Where the line containing "Task: Click the slide title 05 诊断信息：故障说明" appears, end your copy; everything from the first line of the records below up to and including it must be reproduced exactly.

-- -- --

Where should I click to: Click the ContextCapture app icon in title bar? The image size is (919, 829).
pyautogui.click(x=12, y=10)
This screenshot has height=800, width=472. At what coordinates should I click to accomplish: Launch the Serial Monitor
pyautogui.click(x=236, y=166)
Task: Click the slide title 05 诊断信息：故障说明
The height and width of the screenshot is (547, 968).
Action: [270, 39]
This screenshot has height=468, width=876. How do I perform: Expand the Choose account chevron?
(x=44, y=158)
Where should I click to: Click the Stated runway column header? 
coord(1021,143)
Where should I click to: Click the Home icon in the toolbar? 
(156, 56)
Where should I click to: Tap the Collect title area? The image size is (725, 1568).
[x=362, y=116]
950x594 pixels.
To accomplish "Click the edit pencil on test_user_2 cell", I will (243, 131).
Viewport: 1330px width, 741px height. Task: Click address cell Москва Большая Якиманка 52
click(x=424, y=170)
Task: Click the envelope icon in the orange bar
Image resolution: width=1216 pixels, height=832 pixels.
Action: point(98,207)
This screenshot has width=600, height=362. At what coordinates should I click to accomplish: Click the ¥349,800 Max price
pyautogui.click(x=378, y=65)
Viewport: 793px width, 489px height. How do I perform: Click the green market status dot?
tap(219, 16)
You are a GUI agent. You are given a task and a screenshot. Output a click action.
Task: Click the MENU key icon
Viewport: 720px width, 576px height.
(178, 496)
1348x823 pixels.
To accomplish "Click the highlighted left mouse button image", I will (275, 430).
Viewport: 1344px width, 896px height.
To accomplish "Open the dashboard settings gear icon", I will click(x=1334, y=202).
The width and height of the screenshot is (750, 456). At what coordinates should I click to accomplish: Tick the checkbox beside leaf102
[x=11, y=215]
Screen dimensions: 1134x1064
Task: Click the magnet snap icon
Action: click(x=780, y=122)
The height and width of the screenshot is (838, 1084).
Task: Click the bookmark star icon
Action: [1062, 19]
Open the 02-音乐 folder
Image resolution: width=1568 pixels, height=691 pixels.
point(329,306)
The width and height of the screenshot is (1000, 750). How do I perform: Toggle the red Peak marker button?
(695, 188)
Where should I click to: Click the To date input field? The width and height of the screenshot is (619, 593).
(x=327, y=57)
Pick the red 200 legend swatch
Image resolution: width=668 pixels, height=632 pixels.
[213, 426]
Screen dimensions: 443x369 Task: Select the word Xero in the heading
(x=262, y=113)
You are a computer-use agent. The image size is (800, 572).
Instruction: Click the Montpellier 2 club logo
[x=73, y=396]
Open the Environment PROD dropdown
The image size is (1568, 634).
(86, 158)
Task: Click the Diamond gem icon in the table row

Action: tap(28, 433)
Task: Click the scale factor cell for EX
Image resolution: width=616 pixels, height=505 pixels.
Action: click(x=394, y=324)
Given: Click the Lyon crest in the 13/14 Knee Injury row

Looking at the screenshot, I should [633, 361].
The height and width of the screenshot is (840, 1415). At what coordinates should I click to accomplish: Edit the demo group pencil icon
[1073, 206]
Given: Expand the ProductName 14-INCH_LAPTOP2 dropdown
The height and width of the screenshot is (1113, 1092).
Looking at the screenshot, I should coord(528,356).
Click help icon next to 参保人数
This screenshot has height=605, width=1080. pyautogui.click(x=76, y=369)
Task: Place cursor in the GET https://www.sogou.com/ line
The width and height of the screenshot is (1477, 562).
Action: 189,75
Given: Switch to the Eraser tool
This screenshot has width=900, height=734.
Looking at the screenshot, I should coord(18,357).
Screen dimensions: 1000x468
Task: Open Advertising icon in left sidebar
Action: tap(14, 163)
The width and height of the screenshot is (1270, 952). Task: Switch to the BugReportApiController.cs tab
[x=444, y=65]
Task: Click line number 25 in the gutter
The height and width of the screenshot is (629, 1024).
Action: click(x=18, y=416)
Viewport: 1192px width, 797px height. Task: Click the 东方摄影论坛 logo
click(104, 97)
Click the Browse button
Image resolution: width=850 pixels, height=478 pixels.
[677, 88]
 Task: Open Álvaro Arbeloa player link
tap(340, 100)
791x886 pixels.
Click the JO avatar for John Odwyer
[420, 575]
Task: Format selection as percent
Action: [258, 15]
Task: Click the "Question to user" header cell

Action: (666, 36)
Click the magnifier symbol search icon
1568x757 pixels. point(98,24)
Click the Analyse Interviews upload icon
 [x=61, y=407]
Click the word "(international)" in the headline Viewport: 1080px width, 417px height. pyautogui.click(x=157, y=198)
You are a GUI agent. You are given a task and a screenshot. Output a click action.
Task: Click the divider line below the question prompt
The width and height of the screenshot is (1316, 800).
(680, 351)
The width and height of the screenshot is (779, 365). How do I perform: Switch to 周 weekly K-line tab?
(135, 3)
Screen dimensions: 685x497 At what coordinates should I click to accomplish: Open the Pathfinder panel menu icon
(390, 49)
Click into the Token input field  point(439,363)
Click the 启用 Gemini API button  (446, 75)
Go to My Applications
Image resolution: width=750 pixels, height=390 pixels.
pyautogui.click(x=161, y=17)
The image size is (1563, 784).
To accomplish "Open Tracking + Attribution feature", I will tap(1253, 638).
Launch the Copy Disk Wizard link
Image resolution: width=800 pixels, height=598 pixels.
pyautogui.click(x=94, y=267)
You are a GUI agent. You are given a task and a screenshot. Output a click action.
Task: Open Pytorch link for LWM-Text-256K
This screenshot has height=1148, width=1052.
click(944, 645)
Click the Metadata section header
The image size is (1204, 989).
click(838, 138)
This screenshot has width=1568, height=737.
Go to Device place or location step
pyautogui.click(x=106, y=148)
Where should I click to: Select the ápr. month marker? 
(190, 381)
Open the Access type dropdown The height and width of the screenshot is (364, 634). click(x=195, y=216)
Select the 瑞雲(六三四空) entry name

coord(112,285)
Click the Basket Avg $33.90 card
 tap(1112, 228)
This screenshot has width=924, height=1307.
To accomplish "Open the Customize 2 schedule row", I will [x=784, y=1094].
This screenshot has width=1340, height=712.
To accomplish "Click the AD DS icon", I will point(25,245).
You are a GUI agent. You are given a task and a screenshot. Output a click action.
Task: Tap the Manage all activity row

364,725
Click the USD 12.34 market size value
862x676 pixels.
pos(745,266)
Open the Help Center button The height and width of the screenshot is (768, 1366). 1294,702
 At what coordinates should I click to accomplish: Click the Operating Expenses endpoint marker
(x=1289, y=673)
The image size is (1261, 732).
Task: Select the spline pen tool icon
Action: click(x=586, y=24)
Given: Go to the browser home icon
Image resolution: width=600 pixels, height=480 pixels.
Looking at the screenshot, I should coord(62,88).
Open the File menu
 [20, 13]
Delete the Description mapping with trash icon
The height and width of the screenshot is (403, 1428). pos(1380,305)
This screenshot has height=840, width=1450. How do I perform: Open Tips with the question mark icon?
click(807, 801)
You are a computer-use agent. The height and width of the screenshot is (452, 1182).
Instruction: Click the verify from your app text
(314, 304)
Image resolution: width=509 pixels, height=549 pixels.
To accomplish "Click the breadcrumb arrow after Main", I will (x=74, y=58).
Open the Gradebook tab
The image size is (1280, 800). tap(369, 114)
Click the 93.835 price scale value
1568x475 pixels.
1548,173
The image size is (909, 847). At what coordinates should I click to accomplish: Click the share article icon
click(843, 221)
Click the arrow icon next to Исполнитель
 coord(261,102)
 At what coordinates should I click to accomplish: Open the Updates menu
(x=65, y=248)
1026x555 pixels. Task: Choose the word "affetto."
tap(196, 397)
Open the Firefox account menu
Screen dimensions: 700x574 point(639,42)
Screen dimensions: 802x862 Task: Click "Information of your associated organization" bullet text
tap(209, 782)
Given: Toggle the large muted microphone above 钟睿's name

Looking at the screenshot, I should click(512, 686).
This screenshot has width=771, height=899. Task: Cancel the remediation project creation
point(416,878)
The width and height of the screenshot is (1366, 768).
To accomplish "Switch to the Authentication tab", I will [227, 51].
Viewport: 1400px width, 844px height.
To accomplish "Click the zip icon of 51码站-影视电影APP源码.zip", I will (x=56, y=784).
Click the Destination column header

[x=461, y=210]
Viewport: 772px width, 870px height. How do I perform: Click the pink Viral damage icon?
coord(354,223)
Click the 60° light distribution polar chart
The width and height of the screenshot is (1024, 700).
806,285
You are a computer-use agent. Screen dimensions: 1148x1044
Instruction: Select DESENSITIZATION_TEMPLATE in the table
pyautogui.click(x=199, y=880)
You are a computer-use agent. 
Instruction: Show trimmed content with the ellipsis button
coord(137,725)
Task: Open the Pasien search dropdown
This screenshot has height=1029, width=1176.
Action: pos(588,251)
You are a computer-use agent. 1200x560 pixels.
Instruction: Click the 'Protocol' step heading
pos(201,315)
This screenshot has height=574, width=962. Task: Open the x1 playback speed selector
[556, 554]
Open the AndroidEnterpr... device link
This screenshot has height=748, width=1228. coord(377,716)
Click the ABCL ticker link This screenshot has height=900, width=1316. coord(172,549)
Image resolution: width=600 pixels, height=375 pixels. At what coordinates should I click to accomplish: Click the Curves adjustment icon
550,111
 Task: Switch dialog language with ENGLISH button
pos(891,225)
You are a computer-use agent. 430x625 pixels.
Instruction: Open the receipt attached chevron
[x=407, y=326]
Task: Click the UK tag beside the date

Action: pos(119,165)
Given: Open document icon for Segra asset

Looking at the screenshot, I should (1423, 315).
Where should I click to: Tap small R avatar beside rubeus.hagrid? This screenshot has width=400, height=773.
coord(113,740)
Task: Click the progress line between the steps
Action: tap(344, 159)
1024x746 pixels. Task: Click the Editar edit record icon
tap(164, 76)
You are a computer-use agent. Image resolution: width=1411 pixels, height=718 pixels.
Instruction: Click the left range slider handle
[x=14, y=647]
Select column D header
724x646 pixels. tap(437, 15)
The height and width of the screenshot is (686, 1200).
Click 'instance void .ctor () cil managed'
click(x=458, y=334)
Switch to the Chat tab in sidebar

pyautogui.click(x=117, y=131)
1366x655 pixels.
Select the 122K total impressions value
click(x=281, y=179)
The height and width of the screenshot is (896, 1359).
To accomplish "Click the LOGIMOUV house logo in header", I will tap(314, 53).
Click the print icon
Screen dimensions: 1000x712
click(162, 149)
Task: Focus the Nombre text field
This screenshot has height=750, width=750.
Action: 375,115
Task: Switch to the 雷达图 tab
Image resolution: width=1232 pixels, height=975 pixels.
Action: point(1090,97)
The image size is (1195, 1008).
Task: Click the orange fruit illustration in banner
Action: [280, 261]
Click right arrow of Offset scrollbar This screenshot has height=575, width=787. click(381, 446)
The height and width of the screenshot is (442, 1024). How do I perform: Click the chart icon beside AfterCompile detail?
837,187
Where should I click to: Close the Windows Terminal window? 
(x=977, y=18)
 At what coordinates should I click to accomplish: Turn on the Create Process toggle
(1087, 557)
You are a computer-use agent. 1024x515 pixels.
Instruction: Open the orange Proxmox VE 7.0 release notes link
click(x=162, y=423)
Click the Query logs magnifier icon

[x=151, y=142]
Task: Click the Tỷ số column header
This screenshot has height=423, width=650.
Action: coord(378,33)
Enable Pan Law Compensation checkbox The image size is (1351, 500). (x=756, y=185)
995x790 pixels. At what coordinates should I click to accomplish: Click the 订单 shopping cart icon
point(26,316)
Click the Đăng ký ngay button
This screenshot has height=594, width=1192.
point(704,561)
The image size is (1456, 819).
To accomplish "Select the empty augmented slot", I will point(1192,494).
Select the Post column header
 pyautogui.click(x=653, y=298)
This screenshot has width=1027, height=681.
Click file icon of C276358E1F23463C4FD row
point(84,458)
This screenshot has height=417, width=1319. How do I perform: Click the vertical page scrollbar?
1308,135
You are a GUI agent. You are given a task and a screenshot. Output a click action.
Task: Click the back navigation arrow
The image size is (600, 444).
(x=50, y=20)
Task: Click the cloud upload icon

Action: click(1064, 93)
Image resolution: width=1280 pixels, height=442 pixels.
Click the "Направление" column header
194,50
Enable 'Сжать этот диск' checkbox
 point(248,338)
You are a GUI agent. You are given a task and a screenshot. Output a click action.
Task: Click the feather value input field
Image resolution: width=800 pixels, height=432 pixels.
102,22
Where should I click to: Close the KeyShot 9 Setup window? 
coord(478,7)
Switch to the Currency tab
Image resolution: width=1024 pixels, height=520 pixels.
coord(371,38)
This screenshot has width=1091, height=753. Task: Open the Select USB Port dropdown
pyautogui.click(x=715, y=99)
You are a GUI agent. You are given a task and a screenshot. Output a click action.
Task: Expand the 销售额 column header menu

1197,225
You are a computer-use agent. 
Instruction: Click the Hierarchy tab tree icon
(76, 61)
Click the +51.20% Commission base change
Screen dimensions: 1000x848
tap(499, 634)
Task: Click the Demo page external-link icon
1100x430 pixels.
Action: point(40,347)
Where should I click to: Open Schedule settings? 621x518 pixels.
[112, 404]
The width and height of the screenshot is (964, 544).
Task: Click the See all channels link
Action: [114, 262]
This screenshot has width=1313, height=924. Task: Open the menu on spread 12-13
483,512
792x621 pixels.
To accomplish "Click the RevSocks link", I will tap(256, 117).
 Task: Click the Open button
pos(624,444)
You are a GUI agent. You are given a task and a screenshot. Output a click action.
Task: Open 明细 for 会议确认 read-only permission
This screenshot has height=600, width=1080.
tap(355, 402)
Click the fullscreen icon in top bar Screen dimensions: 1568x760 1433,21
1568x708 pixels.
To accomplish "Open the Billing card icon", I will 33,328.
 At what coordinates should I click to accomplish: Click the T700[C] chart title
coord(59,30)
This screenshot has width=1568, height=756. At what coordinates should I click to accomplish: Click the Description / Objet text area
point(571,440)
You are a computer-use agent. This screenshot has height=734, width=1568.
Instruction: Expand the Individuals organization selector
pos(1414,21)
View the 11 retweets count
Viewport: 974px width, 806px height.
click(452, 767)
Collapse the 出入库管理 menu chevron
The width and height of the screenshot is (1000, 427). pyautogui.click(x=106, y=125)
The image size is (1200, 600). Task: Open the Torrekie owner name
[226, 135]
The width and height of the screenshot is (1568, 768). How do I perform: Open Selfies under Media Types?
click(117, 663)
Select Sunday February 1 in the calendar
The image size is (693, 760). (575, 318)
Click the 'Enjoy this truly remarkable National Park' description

-- -- --

Exercise result.
Where should I click to: Click the ContextCapture app icon in title bar? The image size is (919, 829).
pyautogui.click(x=12, y=10)
This screenshot has height=800, width=472. At what coordinates should I click to accomplish: Launch the Serial Monitor
pyautogui.click(x=236, y=166)
Task: Click the slide title 05 诊断信息：故障说明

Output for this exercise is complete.